I am no scholar. I always feel embarrassed when I am called “an expert in Clare” by my brothers. Yet I also feel honoured. After all, I only have a diploma in Franciscan Studies and Spirituality from the Franciscan Study Centre in Kent, England. Ironically though that is what set me on my journey to Clare of Assisi – to understand, discover, and weave her feminine side into my Franciscan inspiration and life.
Clare’s tapestry of Franciscan Spirituality is manifested in her Letters to Agnes of Prague, and I have woven her Mirror Spirituality and Meditation on the San Damiano Crucifix into my Franciscan Spiritual Living Approach. I endeavour to be as Clare encouraged – “Be filled with a remarkable happiness and a spiritual joy!” (1 Letter to Agnes of Prague).
In her Mirror Spirituality, Clare points to the Cross as the Mirror. Gazing at it, considering it, contemplating it, and listening to it let her not only see herself and Christ, but also become the imitation of that relationship reflected in and through the Mirror. Clare evokes this in her Testament to her sisters “to be models and mirrors for others may behold themselves in us”, and this has become a constant reminder of my intimacy with Christ in the Mirror. I am to be a Mirror inspiring those who gaze, consider, and contemplate it become mirrors themselves.
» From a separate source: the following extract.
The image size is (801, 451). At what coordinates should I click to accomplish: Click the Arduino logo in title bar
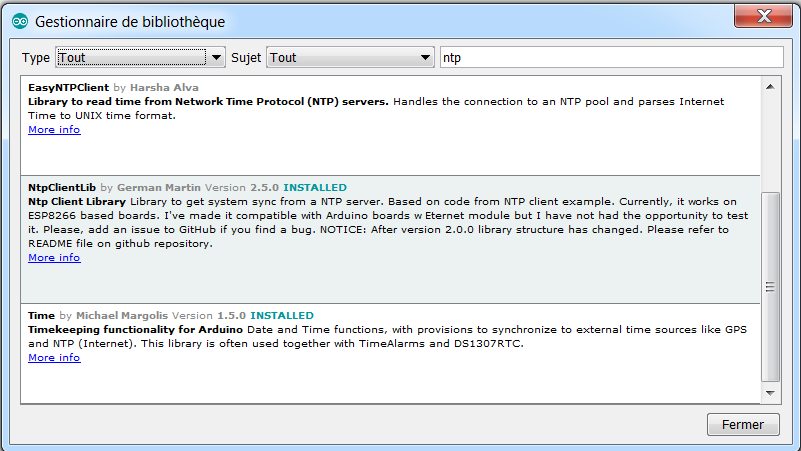click(19, 21)
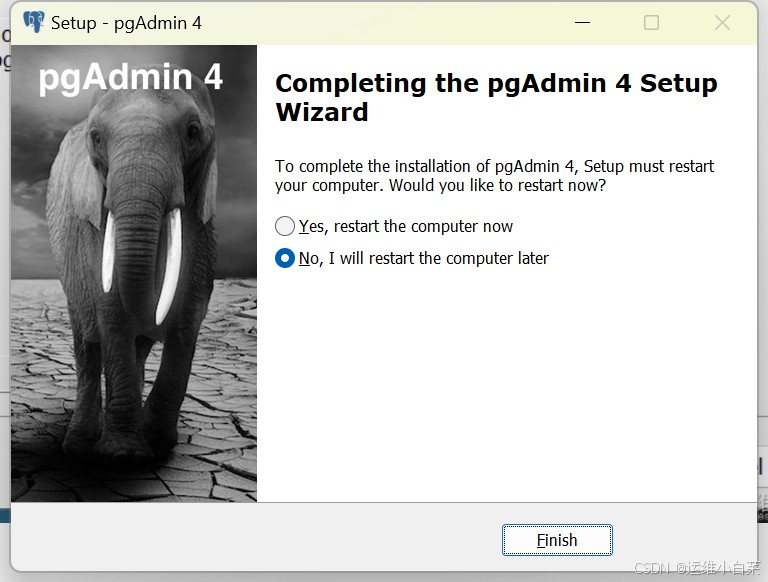Click the "Yes, restart the computer now" label
This screenshot has width=768, height=582.
[x=406, y=227]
Clare’s intuitive Meditation (4 Letter to Agnes of Prague) on the San Damiano Crucifix combines elements of Lectio Divina and Visio Divina. Just as Francis heard the San Damiano Crucifix speak to him, in her Meditation, Clare is led (leading me) on a journey into the labyrinth of the Crucifix. She begins by reflecting on God’s vulnerability and poverty (my own vulnerability), moves to God’s charity and embrace (God accepts me), then into the depth of God’s love and Self-Giving (God graces me), until finally she is given a contemplative assurance that God is always embracing her (and with me), and calling her “to rebuild”, just as He called Francis.